The estimation of the needs of n-3 PUFAs for Stone Age humans could be approached from another point of view; i.e. considering that the available evidence indicates that >0.5%E ALA per day corresponds to the prevention of deficiency symptoms and also that the energy derived from a gram of fat catabolism is approximately 9 kcal26. Accordingly, for Mesolithic humans, an amount of ~2 g ALA, which would be supplied by ~50 g of bison Yukagir fat, yielding ~500 kcal, would need to be ingested to avoid n-3 PUFA deficiency symptoms. It is reasonable to suppose that such amount could be consumed, as the energy presumably produced would be under this ceiling. However, taking into account the variations in the percentage of ALA in the subcutaneous fat of bison detected at such period (Table 3), it is likely that the intake of n-3 were much more effective through the ingest of the subcutaneous fat of monogastric mammals, whose intake might have provided to early anatomically modern humans hunters the n-3 PUFAs needed for the maintenance of long-term health and prevention of specific chronic diseases.

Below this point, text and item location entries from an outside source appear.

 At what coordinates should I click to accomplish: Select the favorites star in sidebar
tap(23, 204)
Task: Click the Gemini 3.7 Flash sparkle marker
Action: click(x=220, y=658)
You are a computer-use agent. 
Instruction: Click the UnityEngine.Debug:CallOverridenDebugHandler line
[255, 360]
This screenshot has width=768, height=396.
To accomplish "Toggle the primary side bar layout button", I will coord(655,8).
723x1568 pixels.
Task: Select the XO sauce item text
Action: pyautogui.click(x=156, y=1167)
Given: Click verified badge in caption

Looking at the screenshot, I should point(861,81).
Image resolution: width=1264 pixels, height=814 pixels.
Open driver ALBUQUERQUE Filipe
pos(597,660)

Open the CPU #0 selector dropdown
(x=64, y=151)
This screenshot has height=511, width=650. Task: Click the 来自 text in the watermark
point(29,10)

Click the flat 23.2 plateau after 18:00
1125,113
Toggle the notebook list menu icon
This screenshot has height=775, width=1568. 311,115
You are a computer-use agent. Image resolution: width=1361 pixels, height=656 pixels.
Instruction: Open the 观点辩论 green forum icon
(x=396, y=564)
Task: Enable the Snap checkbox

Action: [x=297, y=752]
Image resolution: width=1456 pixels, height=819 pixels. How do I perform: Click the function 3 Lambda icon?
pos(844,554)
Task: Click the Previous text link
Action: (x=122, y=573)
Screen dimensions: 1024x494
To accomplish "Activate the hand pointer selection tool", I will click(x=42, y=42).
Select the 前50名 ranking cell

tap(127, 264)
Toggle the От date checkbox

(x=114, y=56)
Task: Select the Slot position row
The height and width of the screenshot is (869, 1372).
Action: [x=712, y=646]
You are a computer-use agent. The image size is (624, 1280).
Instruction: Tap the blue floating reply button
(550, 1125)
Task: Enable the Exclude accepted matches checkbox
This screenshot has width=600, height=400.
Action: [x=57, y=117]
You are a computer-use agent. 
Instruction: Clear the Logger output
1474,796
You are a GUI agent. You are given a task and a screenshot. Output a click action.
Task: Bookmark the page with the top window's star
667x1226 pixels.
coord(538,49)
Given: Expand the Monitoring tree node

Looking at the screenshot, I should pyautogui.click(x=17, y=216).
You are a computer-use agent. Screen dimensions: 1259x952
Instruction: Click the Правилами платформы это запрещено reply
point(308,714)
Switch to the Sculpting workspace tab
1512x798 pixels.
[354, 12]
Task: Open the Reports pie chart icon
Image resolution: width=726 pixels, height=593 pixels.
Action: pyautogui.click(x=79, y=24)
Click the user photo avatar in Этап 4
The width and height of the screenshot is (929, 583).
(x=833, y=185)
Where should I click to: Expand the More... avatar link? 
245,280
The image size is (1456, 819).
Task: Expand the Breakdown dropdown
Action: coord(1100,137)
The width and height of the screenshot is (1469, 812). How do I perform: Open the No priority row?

In conclusion, this study presents the FA profiles of several bison fats found in the Siberian permafrost, all of them from the early Holocene and thus contemporaries of Mesolithic hunters in the considered area. The coexistence of more or less transformed fatty areas confirms the mechanism of adipocere formation. The best-preserved areas indicate significant concentrations of n-3 PUFAs, in quantities greater than those displayed by bison today, although probably in insufficient concentrations to provide the daily needs of n-3 PUFAs for maintaining good health during that period.